I’m having an issue in my reagent project where I’m getting atom updates unexpectedly. I tried to debug this issue by creating an Error object in my add-watch and printing out the stack trace, but the stack bottoms out at this line:
com.rpl.specter.impl.combine_two_navs.com.rpl.specter.impl.t_com$rpl$specter$<http://impl45017.com|impl45017.com>$rpl$specter$protocols$RichNavigator$transform_STAR_$arity$4 (<http://localhost:3000/js/cljs-runtime/com.rpl.specter.impl.js:500:29>)
Any idea why I’m losing stack context beyond this line? I’d really like to figure out where in my code I’m calling specter that is doing this, but it is hard.
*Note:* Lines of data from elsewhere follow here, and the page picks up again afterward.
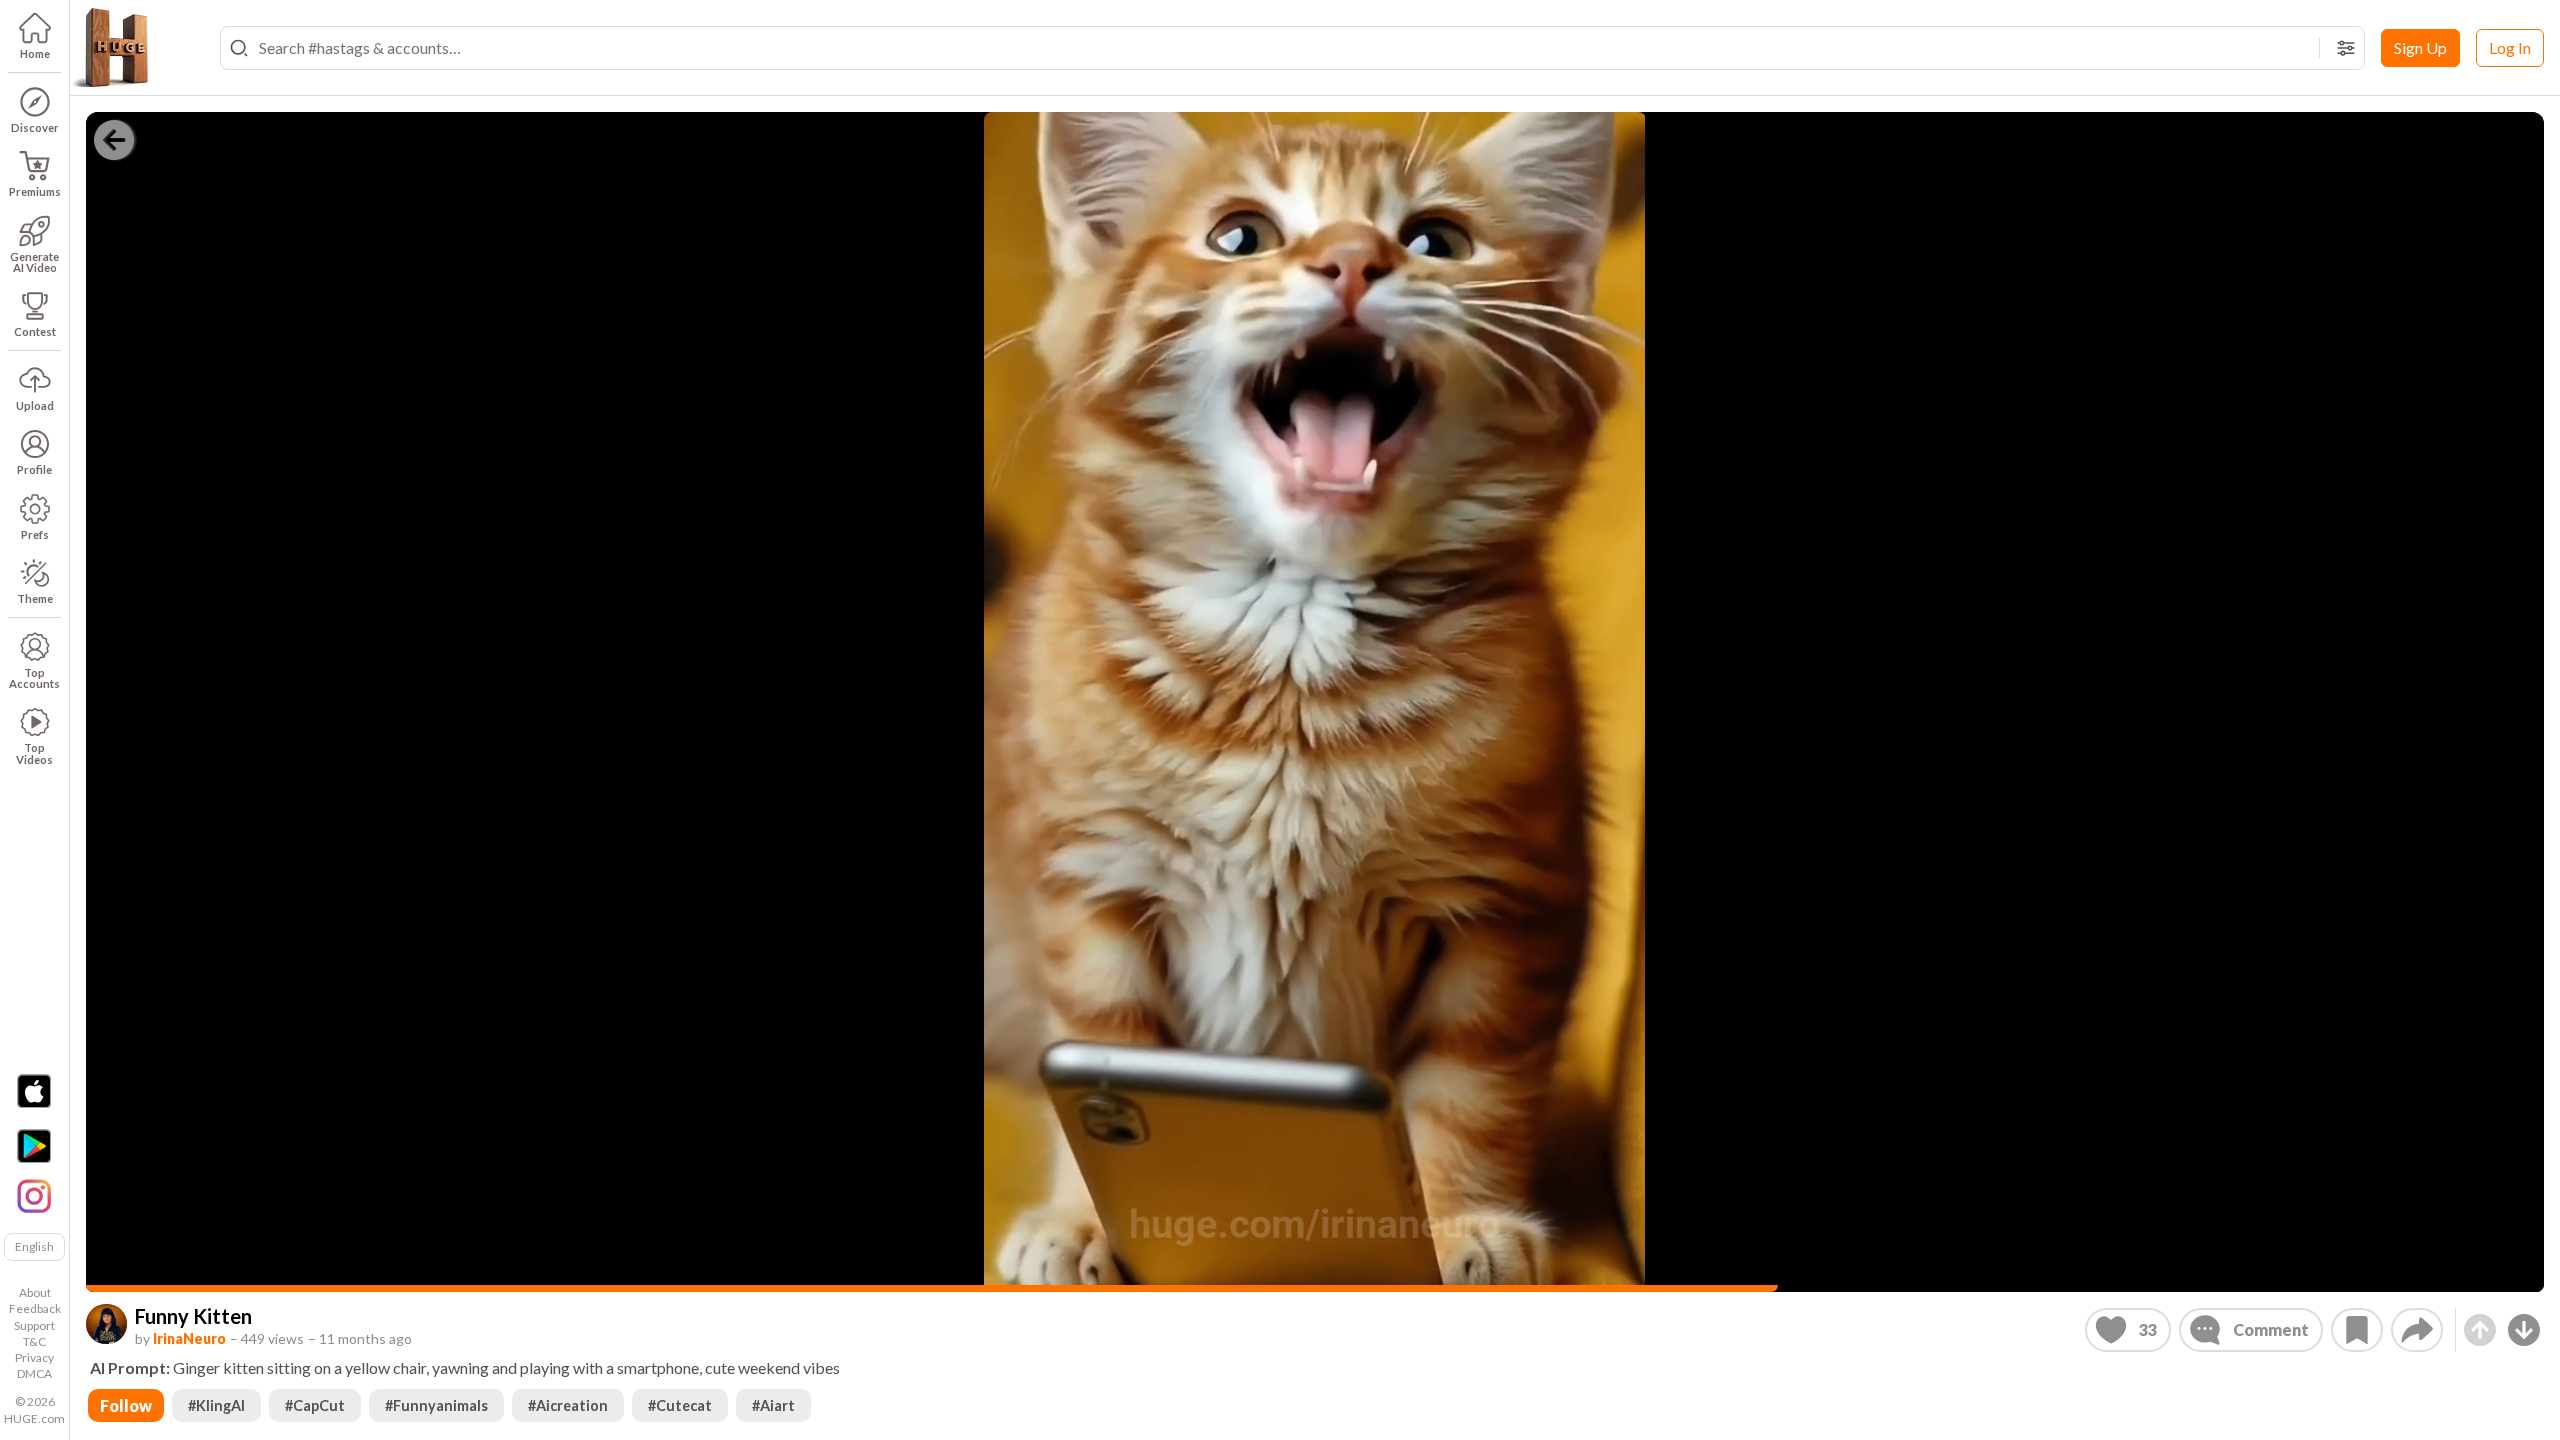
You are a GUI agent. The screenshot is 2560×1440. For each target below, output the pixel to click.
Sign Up (2420, 47)
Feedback (35, 1308)
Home (35, 53)
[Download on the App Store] (34, 1091)
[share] (2417, 1330)
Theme (35, 598)
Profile (34, 469)
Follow (126, 1405)
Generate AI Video (34, 262)
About (35, 1292)
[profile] (106, 1324)
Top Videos (34, 753)
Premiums (35, 191)
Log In (2510, 47)
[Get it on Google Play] (34, 1146)
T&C (34, 1341)
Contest (35, 331)
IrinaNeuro (189, 1338)
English (34, 1246)
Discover (35, 127)
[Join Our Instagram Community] (34, 1194)
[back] (114, 140)
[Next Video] (2524, 1330)
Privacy (34, 1357)
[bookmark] (2357, 1330)
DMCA (34, 1373)
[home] (110, 48)
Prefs (35, 534)
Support (34, 1325)
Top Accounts (34, 678)
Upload (35, 405)
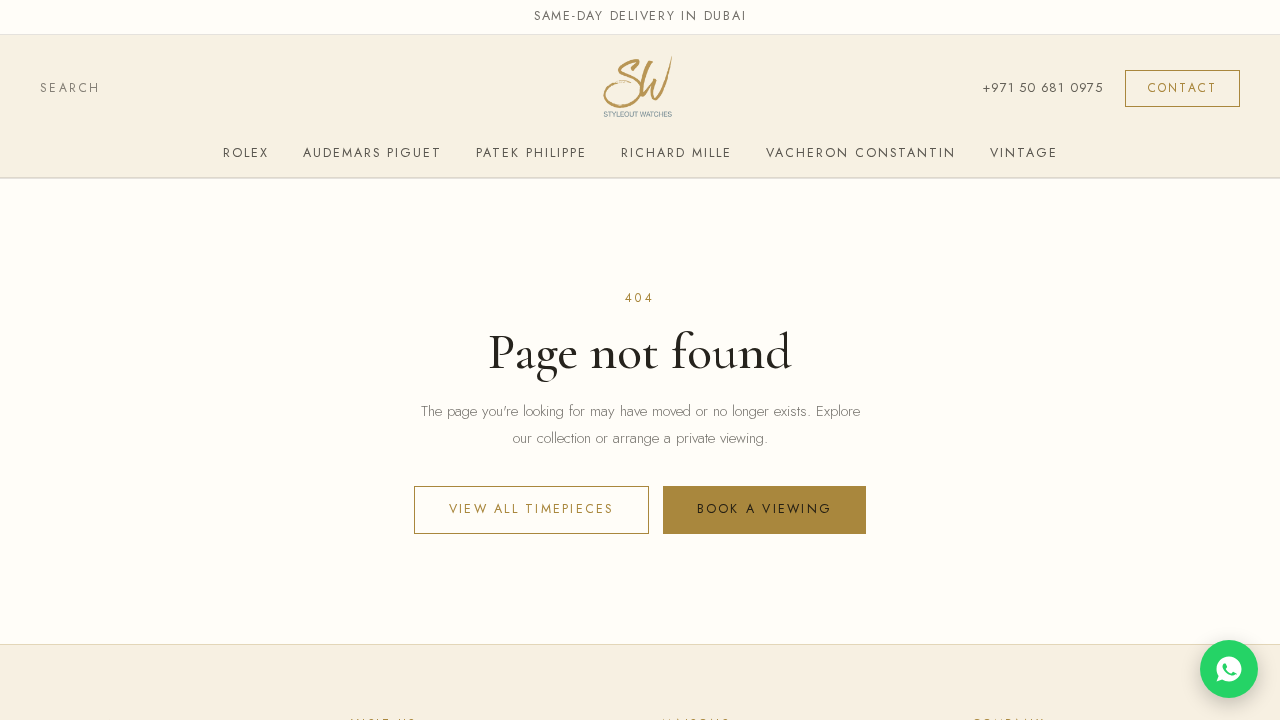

I wasn’t expecting specter to be async.@lee.justin.m there's nothing async or lazy about specter
whenever i have an error with an unexpected stack trace I look to see if I'm inadvertently using laziness somewhere
e.g. if you're doing (map #(transform ...) aseq)
and not realizing the result until later on
thanks @nathanmarz. i’m probably misunderstanding something about laziness, but wouldn’t i see the lazy function at the bottom of the stack instead of seeing specter at the bottom? that’s the part that is confusing me.
hm, now that i’m saying this out loud, maybe its because i’m in a go block? that can shear stack traces.
not sure, I don't use core.async
ah yea that was it. the one piece of async code that doesn’t log. too bad my little stacktrace trick doesn’t work across async boundaries. sorry for the noise.